Do ALL colleges grade this way, or can students who are flunked out of Sylvan’s school enroll in an ABET accredited program that doesn’t grade this way? Those students would be engineers when they graduate. Would they earn less than the engineers who graduate from programs that use a grading system like Sylvan’s college? Or does every single engineering program in the US use that grading system?
Whew - back to something close to the original question. Yay!
Exactly. There’s still no explanation as to why grades need to be curved to provide an arbitrary limit on the number of A’s. “STEM is special and different somehow” seems to be the only rationale.
I don’t think anyone is talking about curving to limit the number of A’s.

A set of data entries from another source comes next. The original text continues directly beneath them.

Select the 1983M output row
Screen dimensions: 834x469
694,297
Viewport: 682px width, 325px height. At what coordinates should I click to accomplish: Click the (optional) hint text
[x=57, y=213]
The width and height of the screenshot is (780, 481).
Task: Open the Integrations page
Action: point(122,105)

The phrase curving is being used without making definitions. I’ve been sloppy with my use of the word curve; perhaps normalizing would be a better word choice.
Typically what happens, at least in the situations I’ve seen, is that, on a test with a low average score, an equal number of points are added to everyone’s test to bring the test in line with something that matches the “typical” 65-100 D-A standards. For example, on test with an average of 50 everyone might get a bump of 25 or 30 points.
If there was a “limit” being placed on the number of A’s that would be more a changing of the variance of the test by assigning a different “curve” to different grades.
I don’t actually object to the curve… I object to tests where almost everyone gets a very low score. It is so frustrating to students to be presented with test materials that pretty much no one in the class can do, and too many of them internalize that lesson to think they suck at the subject. And so far I haven’t heard any good reasons of why the EXAM has to be the place where students meet these problems that are apparently more difficult than they are seeing in the homework and in examples given in the exam.